(Task to complete) Start your answer with the line containing "Task: Click the board" and end it with the last line of the records below, retyping every line between exactly and adding nothing.

(Supplied material)
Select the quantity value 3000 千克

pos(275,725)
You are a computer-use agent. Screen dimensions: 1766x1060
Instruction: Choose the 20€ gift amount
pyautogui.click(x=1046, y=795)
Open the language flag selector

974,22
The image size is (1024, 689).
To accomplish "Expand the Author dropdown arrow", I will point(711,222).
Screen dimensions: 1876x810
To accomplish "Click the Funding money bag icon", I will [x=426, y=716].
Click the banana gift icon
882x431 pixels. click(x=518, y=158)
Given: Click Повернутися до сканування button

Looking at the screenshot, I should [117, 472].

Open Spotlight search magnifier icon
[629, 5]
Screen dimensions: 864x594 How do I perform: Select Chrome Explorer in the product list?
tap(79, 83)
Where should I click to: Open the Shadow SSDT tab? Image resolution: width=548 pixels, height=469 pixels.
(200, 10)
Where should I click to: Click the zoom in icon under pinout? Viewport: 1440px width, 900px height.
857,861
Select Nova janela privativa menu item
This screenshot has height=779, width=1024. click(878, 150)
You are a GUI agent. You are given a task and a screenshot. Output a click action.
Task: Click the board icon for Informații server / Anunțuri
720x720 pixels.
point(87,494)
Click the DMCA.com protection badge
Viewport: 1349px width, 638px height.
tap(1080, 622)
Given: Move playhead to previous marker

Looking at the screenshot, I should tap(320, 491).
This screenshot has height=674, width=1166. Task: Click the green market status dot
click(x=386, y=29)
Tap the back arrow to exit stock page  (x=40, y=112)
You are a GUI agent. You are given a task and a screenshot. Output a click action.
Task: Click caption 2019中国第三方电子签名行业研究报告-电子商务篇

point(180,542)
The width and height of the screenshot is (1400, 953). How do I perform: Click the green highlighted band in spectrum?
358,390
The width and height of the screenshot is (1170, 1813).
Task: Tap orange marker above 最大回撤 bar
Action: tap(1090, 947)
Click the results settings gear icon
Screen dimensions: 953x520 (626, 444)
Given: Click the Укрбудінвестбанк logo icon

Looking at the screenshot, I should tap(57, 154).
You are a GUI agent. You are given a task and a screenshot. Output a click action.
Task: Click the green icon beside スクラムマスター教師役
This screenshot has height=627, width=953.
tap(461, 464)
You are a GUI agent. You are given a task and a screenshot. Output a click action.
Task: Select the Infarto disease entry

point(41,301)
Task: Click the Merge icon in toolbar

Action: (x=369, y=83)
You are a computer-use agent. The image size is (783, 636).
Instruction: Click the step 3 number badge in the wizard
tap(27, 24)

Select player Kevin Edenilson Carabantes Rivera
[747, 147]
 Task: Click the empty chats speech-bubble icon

(Written response)
Task: Click the board icon for Informații server / Anunțuri
720x720 pixels.
point(87,494)
Click the DMCA.com protection badge
Viewport: 1349px width, 638px height.
tap(1080, 622)
Given: Move playhead to previous marker

Looking at the screenshot, I should tap(320, 491).
This screenshot has height=674, width=1166. Task: Click the green market status dot
click(x=386, y=29)
Tap the back arrow to exit stock page  (x=40, y=112)
You are a GUI agent. You are given a task and a screenshot. Output a click action.
Task: Click caption 2019中国第三方电子签名行业研究报告-电子商务篇

point(180,542)
The width and height of the screenshot is (1400, 953). How do I perform: Click the green highlighted band in spectrum?
358,390
The width and height of the screenshot is (1170, 1813).
Task: Tap orange marker above 最大回撤 bar
Action: tap(1090, 947)
Click the results settings gear icon
Screen dimensions: 953x520 (626, 444)
Given: Click the Укрбудінвестбанк logo icon

Looking at the screenshot, I should tap(57, 154).
You are a GUI agent. You are given a task and a screenshot. Output a click action.
Task: Click the green icon beside スクラムマスター教師役
This screenshot has height=627, width=953.
tap(461, 464)
You are a GUI agent. You are given a task and a screenshot. Output a click action.
Task: Select the Infarto disease entry

point(41,301)
Task: Click the Merge icon in toolbar

Action: (x=369, y=83)
You are a computer-use agent. The image size is (783, 636).
Instruction: Click the step 3 number badge in the wizard
tap(27, 24)

Select player Kevin Edenilson Carabantes Rivera
[747, 147]
 Task: Click the empty chats speech-bubble icon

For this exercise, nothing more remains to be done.